## WORK TO BE COMPLETED
Set every record down verbatim and omit the pictures.

ENTRIES PROVIDED below:

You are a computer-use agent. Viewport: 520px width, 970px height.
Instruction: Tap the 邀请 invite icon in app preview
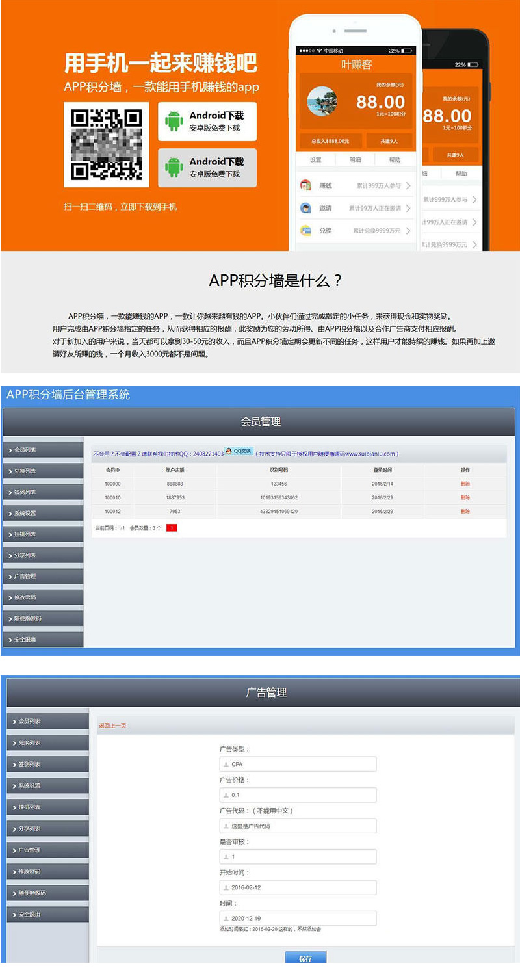[306, 207]
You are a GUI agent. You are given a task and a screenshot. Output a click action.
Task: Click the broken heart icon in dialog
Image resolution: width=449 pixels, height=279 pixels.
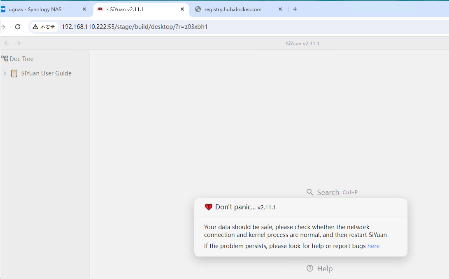pos(208,207)
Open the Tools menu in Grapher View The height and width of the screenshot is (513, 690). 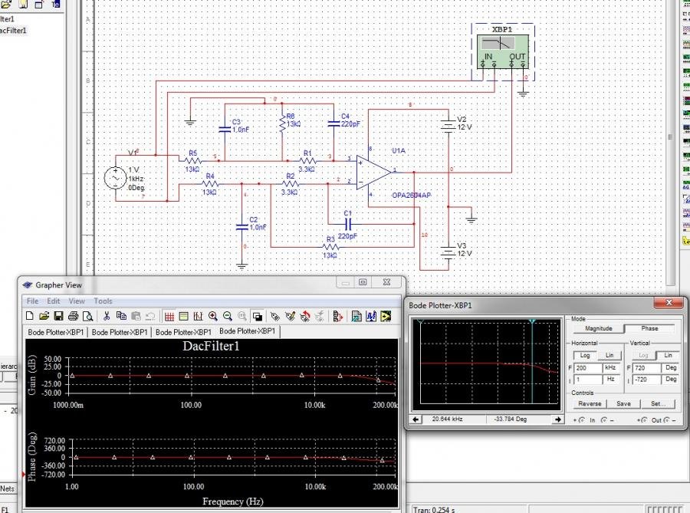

End of ENTRIES PROVIDED.

## WRITTEN RESPONSE
You are a computer-use agent. Viewport: 520px width, 970px height.
Instruction: Tap the 邀请 invite icon in app preview
[306, 207]
You are a GUI agent. You are given a task and a screenshot. Output a click action.
Task: Click the broken heart icon in dialog
Image resolution: width=449 pixels, height=279 pixels.
pos(208,207)
Open the Tools menu in Grapher View The height and width of the screenshot is (513, 690). 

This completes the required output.